Parpola would use this principle to decipher that the sign for fish in the Indus valley also stood for star, since both were pronounced mīn in proto-Dravidian. He would extend this to a great many other symbols. As Parpola would conclude in his book, The Roots of Hinduism, The Early Aryans and the Indus Civilisation:

The fact that even such uncommon Indus symbols as the palm squirrel, which have a narrow pictorial meaning, find a natural and fitting explanation within a Dravidian linguistic framework is a hopeful sign. As we have seen, a number of Dravidian-based rebus interpretations interlock with external linguistic and cultural data, making sense within ancient Indian cultural history and the Indus civilization. The interpretations restrict themselves to ancient Indian astronomy and time-reckoning and its associated mythology, the chief deities of Hindu and old Tamil religion and the fertility cult associated with fig trees. These contexts enable some progress to be made in spite of difficulties, and suggest possible avenues for future progress. Although our knowledge of Proto-Dravidian vocabulary, especially compound words, is deplorably defective, it nevertheless allows some cross-checking


Other theories

While leading Indus scholars such as Bryan Wells, Iravatham Mahadevan, Asko Parpola all agree that the Indus script is Dravidian, the fact that the script is yet to actually be deciphered and read means that the question is not closed.

What are some of the other theories on what it could be? In 2004, computational linguist Richard Sproat and Sanskrit researcher Michael Witzel at Harvard University denied that the Indus script was a script at all, arguing that it was a system of non-phonetic symbols, similar to medieval European heraldry or modern company logos.

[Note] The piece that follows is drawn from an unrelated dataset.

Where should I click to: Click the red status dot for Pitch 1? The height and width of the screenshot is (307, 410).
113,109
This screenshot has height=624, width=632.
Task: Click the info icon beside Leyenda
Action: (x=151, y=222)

As this article in Nature points out, though, the theory seems unlikely and is not very well accepted.

Lastly, the most popular theory – if numbers on the Internet are anything to go by – is that the Indus script represented some sort of Indo-Aryan language, such as early forms of Sanskrit. The popularity of this theory could be attributed to Hindutva, an ideology where the Indus Valley is imagined to be an earlier form of the Aryan civilisation. Mainstream theories of Aryan migration are so antithetical to the racial nativism of Hindutva that they are rejected out of hand.

Conversely, however, this theory has little academic support given that the evidence makes it nearly impossible that the Indus people were speaking Sanskrit. To quote one of India’s most famous linguists of the Dravidian languages, B Krishnamuruti:

There is no decisive support to the recent proposals that Aryans were native to the Indian subcontinent. The hypothesis that the Indus civilization was Indo-Aryan is also rejected by knowledgeable historians, because of several factors: the Indus civilization around Harappa ended before the Aryans entered India; the seals bear evidence of a nonprefixing language; it ‘had an extensive agrarian base and an urban population dependent on food production in rural areas’ (Thapar 2000:13); there is no evidence that the Indus valley people (like the Dravidians) knew of the lion and the horse; for the Aryans, the knowledge of the tiger and the elephant came much later.

What is, however, a dry academic debate has been brought out onto the street with jallikattu.